▶ **PROBLEM TO WORK ON**
Write out everything from the row containing "Click the 'T6' step cell" down to the row containing "pos(361,302)" again, requests included, and shift every coordinate in the answers by -132.

Records contained in a dataset:
══════════

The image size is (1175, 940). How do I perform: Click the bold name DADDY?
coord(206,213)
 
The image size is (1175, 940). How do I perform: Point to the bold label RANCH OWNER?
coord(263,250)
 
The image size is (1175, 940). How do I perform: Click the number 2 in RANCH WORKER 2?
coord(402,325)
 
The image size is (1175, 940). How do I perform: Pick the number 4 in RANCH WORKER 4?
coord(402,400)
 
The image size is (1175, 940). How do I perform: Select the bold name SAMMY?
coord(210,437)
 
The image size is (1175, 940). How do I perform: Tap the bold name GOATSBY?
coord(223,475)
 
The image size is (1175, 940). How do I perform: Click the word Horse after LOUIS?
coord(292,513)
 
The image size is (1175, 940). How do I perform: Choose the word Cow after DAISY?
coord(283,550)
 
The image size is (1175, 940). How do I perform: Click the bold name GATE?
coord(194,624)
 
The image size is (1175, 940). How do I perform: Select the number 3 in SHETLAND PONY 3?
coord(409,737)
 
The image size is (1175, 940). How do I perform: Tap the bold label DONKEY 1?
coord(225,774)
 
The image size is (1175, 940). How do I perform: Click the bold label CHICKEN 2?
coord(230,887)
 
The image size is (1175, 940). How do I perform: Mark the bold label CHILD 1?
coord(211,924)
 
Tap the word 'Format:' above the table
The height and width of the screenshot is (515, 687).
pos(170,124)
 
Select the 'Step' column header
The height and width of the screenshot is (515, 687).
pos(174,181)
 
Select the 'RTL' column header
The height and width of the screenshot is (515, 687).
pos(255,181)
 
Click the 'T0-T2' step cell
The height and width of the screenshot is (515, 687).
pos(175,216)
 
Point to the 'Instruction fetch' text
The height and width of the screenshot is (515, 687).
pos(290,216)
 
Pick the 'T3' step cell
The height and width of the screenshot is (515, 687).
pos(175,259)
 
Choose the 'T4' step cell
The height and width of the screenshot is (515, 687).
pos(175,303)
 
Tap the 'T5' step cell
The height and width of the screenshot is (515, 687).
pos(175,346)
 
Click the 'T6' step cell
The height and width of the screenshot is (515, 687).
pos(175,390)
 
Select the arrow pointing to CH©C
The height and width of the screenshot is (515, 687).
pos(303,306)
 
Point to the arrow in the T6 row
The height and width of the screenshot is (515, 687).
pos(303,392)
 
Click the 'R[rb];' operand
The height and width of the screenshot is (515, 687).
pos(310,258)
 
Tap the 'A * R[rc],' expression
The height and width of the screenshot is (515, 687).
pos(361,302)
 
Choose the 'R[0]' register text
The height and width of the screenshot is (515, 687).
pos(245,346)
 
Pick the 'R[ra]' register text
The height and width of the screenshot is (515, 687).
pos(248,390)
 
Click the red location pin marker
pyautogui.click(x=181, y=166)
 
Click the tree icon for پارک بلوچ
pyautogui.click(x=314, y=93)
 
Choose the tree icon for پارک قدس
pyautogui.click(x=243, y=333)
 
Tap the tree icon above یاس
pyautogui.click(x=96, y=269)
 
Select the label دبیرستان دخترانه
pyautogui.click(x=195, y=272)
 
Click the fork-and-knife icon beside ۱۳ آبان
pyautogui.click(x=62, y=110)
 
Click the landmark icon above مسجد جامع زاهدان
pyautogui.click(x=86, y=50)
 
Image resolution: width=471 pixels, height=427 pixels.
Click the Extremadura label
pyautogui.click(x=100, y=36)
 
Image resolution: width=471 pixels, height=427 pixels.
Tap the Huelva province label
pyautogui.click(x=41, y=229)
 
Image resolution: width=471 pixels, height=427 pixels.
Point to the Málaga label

══════════

▶ **WRITTEN RESPONSE**
Click the 'T6' step cell
The height and width of the screenshot is (515, 687).
pos(43,258)
 
Select the arrow pointing to CH©C
The height and width of the screenshot is (515, 687).
pos(171,174)
 
Point to the arrow in the T6 row
The height and width of the screenshot is (515, 687).
pos(171,260)
 
Click the 'R[rb];' operand
The height and width of the screenshot is (515, 687).
pos(178,126)
 
Tap the 'A * R[rc],' expression
The height and width of the screenshot is (515, 687).
pos(229,170)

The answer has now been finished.